I classify the arguments and their labels into training and testing set at an 80:20 ratio. Scikit-learn has a train_test_split function which can also stratify and shuffle the data for you.
Next, I instantiate a CountVectoriser to transform the arguments into sparse vectors, as described above. Then I call the fit() function to learn the vocabulary from the arguments in the testing set. Afterward, I call the transform() function on the arguments to encode each as a vector (scikit-learn provides a function which does both steps at the same time). Now note, that I only call transform() on the testing arguments. Why? Because I do not want to learn the vocabulary from the testing arguments and introduce bias into the classifier.
Finally, I instantiate a multinomial Naive Bayes, fit it on the training arguments, test it on the testing arguments, and print out the accuracy score. Almost 74%. But what if we use cross-validation? Then accuracy drops to 67%. So we were just lucky with the testing data that the random state created. The random state ensures that the splits that you generate are reproducible.

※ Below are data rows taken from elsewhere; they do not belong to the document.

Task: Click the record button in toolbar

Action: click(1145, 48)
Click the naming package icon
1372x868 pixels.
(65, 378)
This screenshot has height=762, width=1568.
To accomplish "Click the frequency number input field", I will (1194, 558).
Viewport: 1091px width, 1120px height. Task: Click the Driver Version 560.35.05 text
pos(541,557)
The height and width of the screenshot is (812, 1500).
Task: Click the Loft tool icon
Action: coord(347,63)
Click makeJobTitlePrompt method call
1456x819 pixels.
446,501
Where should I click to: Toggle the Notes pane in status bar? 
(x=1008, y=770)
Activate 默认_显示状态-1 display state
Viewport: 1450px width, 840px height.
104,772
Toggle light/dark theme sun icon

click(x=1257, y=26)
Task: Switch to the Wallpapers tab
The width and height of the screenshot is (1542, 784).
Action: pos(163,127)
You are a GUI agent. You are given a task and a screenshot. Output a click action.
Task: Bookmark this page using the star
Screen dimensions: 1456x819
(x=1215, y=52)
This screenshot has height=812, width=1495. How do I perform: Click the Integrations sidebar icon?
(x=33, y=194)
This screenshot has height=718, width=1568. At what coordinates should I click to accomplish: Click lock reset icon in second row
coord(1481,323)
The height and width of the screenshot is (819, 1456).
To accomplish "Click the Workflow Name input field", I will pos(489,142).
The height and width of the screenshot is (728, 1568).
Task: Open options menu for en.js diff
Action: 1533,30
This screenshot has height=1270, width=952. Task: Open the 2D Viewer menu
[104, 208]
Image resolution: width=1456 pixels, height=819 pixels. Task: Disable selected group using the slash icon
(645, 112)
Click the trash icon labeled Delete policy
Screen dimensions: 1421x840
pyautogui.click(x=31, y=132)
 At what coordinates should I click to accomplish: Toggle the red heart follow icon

Out of curiosity, I am printing out the predictions in the notebook and check what arguments the classifier got wrong. We can see that mostly the concern “side_effects” is assigned to wrongly labelled arguments. This makes sense because the dataset is unbalanced. There are more than twice as many arguments that address side effects than for the second most popular concern, lack of government trust. So assigning side effects as a concern has a higher chance of being correct than assigning another one. I have tried undersampling and dropped some side effects arguments but the results were not great. You should experiment with it.
I coded up a few more classifiers, and we can see that accuracy for all of them is around 70% and managed to get it up to 74% using a support vector machine and dropping around 30 side_effect arguments. I have also coded up a neutral network using tensorflow, which is beyond the scope of this article, which increased accuracy by almost 10%.
This article I hope will provide you with the necessary resources to get started with machine learning on textual data. Feel free to use any of the code from the notebook. I encourage you to play around with different preprocessing methods, classification algorithms, text vectorisations and, of course, datasets.